Adenosarcomas frequently expresses hormone receptors (ER, PR, and androgen receptors) similar to endometrial stromal cells or tumors. However, adenosarcomas with sarcomatous overgrowth lose expression of the hormone receptors, reflecting the nature of dedifferentiation [
7,
8,
15]. Tasaka et al. [
16] reported an adenosarcoma case arising from endometriosis. The primary tumors were positive for ER and PR, without sarcomatous overgrowth; however, the tumors’ regrowth revealed sarcomatous overgrowth with reduced expression levels of the hormone receptors. Estrogen stimulation by, for example, tamoxifen [
17], pre-existing Stein-Leventhal syndrome [
2], or ovarian thecoma [
18], may play a role in the development of adenosarcoma. There are few cases reporting on hormone therapy [
19,
20]; however, whether hormone receptors are prognostic factors for response to hormone therapy has not been determined yet.

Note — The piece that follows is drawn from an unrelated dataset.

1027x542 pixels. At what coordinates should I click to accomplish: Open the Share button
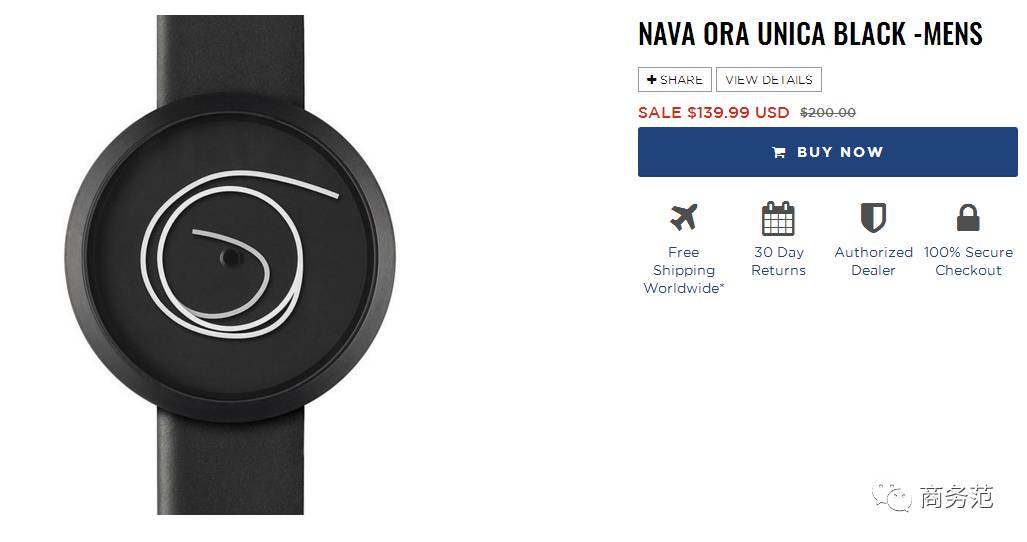[675, 80]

TP53 is a well-known tumor suppressor gene, and the p53 protein expression measured by immunohistochemistry is highly correlated with the mutation status. In normal cells, p53 protein stains weakly in a heterogeneous fashion (wild-type). In constrast, in p53-mutated cells, p53 stains strongly in a homogenous fashion (overexpression) or is completely lost (null pattern).
TP53 mutations have been reported only in a small fraction of adenosarcomas. Recently, Hodgson et al. [
9], performed comprehensive genomic analysis targeting exons of 409 oncogenes and tumor suppressor genes of nine high-grade adenosarcomas. High-grade adenosarcomas are frequently associated with
TP53 pathway alterations, identified in 7/9 (78%) cases. High-grade adenosarcoma with p53 protein overexpression might be aggressive with short-interval recurrences and metastases, regardless of sarcomatous overgrowth.
In our study, three recurrent patients showed p53overexpression in the primary tumors; One patient showed a wild-type expression pattern in the primary tumor, which became overexpressed at recurrence. Patients with recurrence had poor prognoses, consistent with previous reports. Whether expression of p53 changes at recurrence remains unclear.
We also performed SMARCA4 staining, for which none of our case showed a loss of expression. Loss of SMARCA4 by immunohistochemistry indicates biallelic inactivation of the
SMARCA4 genes [
21]. The
SMARCA4 gene is one of the tumor suppressor genes that encode the BRG1 protein, a subunit of the SWI/SNF complex. SMARCA4 loss leads to extremely aggressive malignancy in young patients, such as ovarian small cell carcinomas of the hypercalcemic type [
22] and thoracic sarcoma [
23]. Recent genomic studies have identified loss of SMARCA4 in undifferentiated uterine sarcomas and dedifferentiated carcinomas of the endometrium or ovary [
10,
24]. However, there have been no reports showing an association between adenosarcomas and SMARCA4 loss. In this research, the positive immunostaining results for SMARCA4 suggested that its inactivation was not associated with tumorigenesis of adenosarcoma.
BCOR is another SWI/SNF component gene that might affect high-grade sarcomas in young patients, such as clear cell sarcomas of kidney. Marino-Enriquez et al. [
12] reported cases of patients aged 18–32 years with three high-grade sarcomas with BCOR, regarded as a unique subtype, possibly within the family of endometrial stromal neoplasia. Muthukumarana et al. [
11] performed BCOR immunohistochemistry for 13 adenosarcomas and reported that nine cases expressed BCOR regardless of sarcomatous overgrowth. However, only one of these BCOR-positive cases harbored a
BCOR gene rearrangement as determined by fluorescent in situ hybridization. In our research, one patient was positive for BCOR; however, further analysis of BCOR rearrangements should be performed in adenosarcomas that demonstrate BCOR expression.
The small study sample and the fact that it was obtained from only one institute was a limitation of this study. More multicenter cases and further molecular biology studies are awaited.